BRIEF –
Please return only the lines from the one showing "The image size is (850, 509)." to the end of the entries, keeping both ends and dropping every picture.

[Records contained in a dataset]
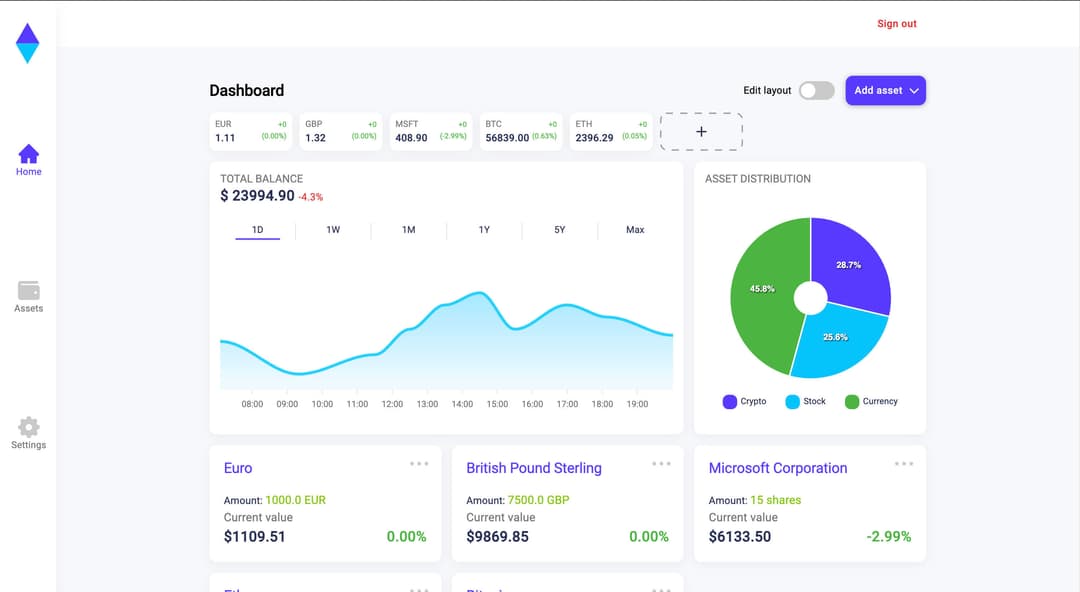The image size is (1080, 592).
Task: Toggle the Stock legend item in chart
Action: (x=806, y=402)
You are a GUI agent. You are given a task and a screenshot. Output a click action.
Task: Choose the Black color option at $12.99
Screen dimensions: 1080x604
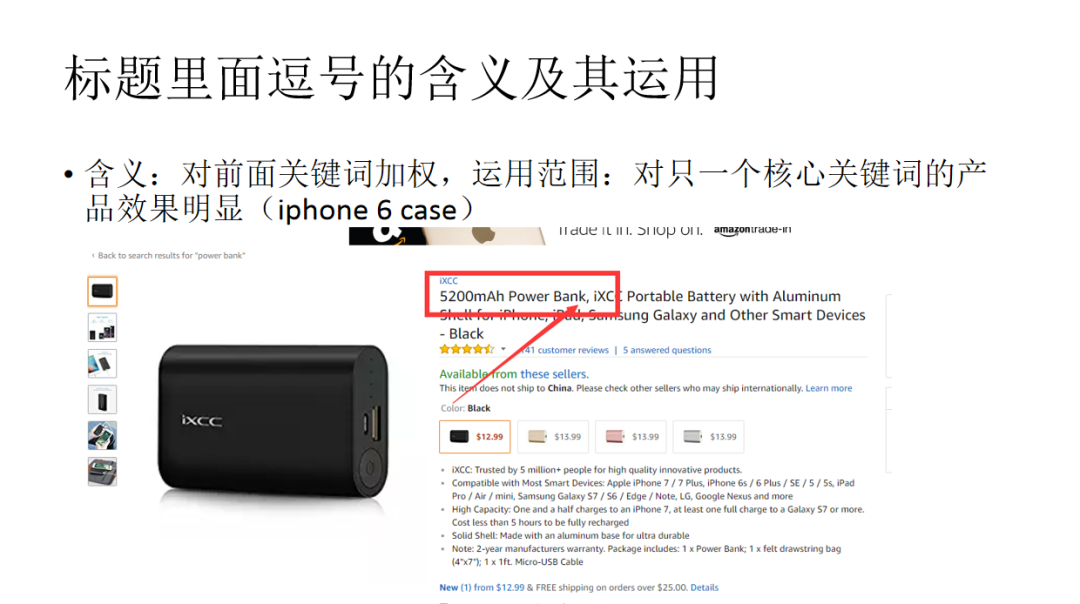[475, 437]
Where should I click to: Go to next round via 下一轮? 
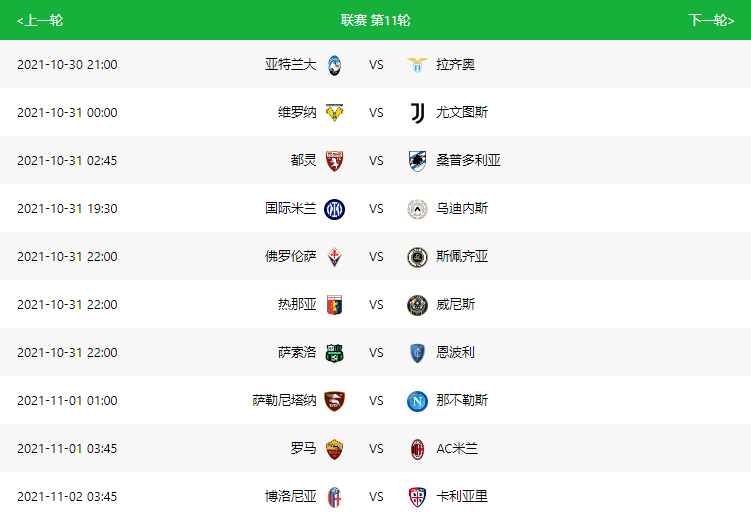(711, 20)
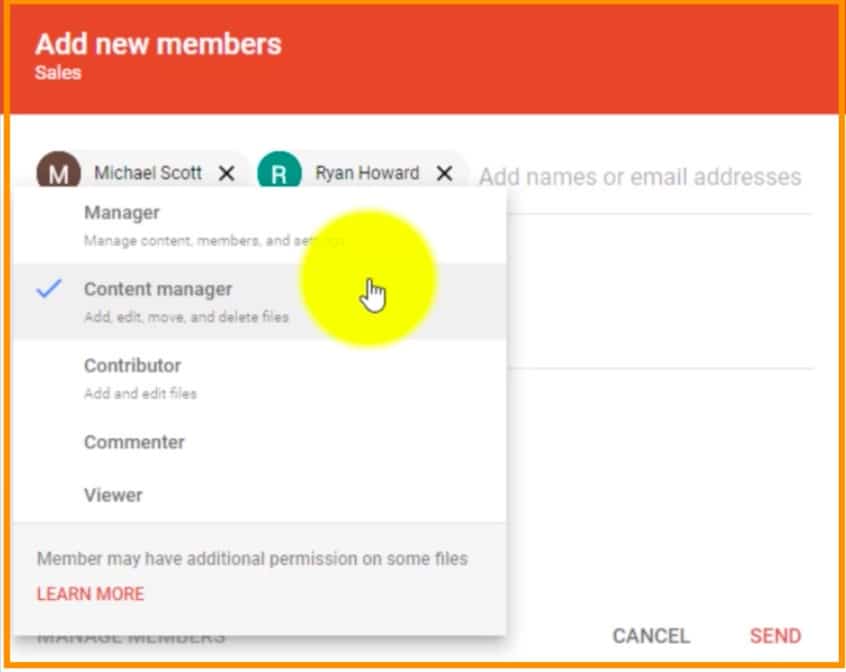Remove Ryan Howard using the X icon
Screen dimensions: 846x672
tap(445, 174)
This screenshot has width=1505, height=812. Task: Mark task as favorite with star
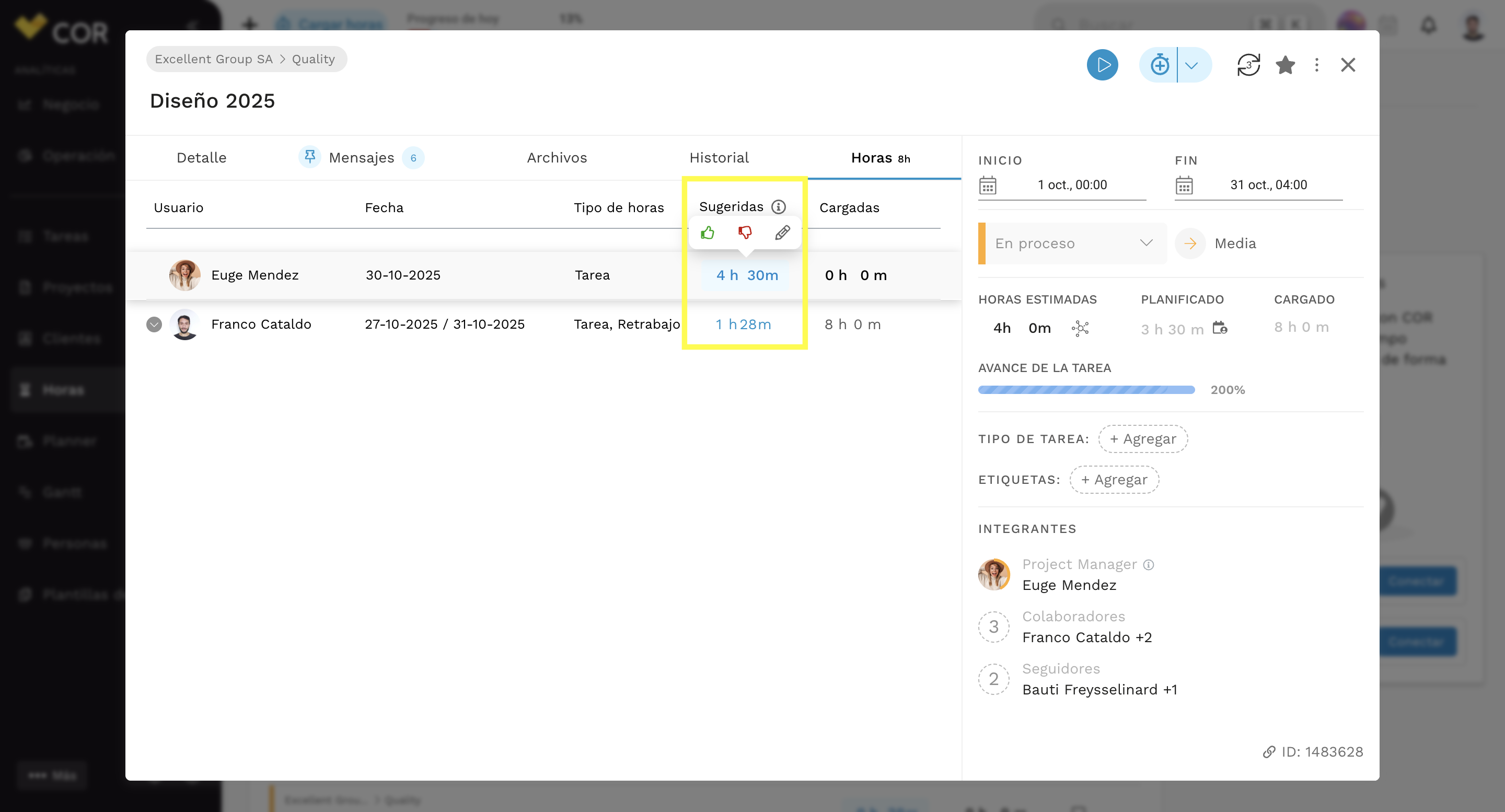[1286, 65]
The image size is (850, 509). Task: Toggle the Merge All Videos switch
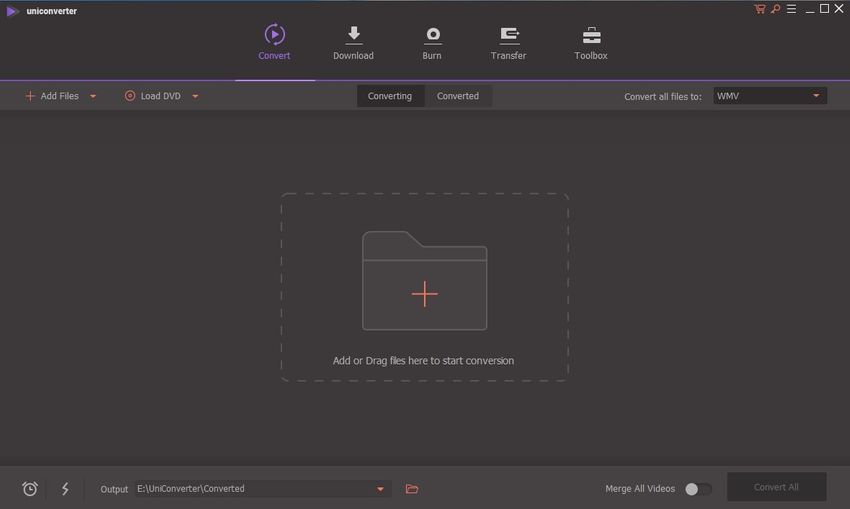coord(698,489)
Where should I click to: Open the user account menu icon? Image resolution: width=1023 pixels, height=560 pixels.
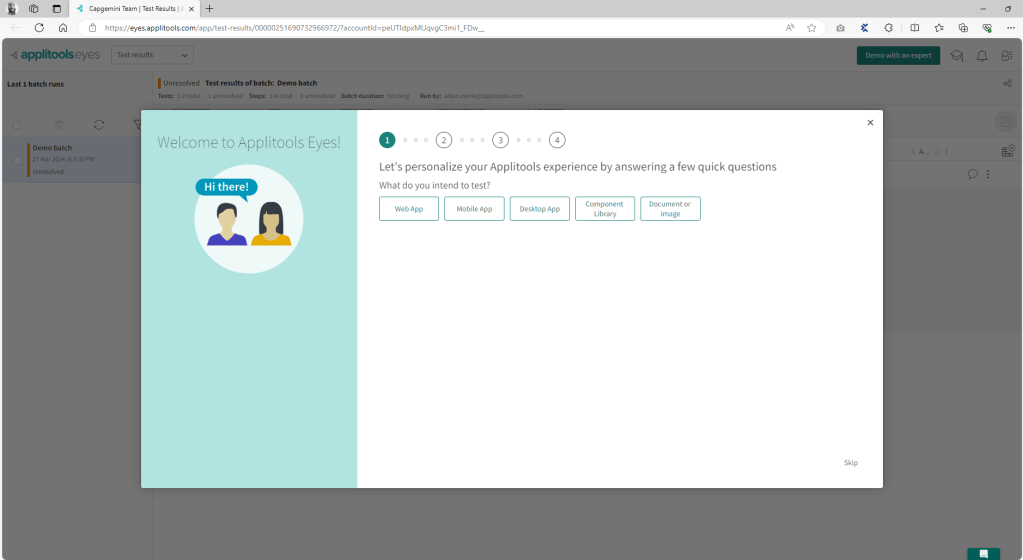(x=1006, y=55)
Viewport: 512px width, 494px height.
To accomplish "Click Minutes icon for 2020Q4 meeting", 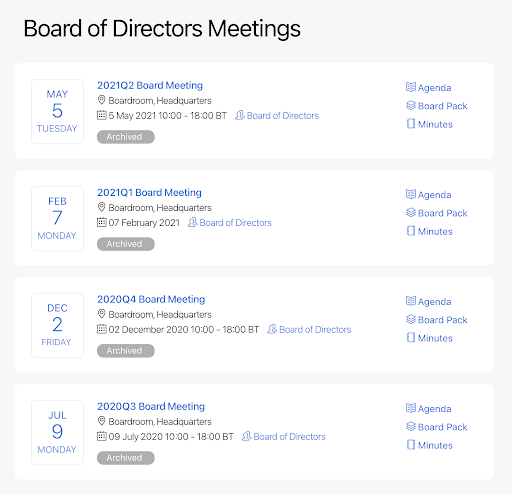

EXERCISE RESULT –
The image size is (850, 509). Task: Toggle the Merge All Videos switch
coord(698,489)
Where should I click to: Open the user account menu icon? Image resolution: width=1023 pixels, height=560 pixels.
(x=1006, y=55)
Viewport: 512px width, 494px height.
To accomplish "Click Minutes icon for 2020Q4 meeting", 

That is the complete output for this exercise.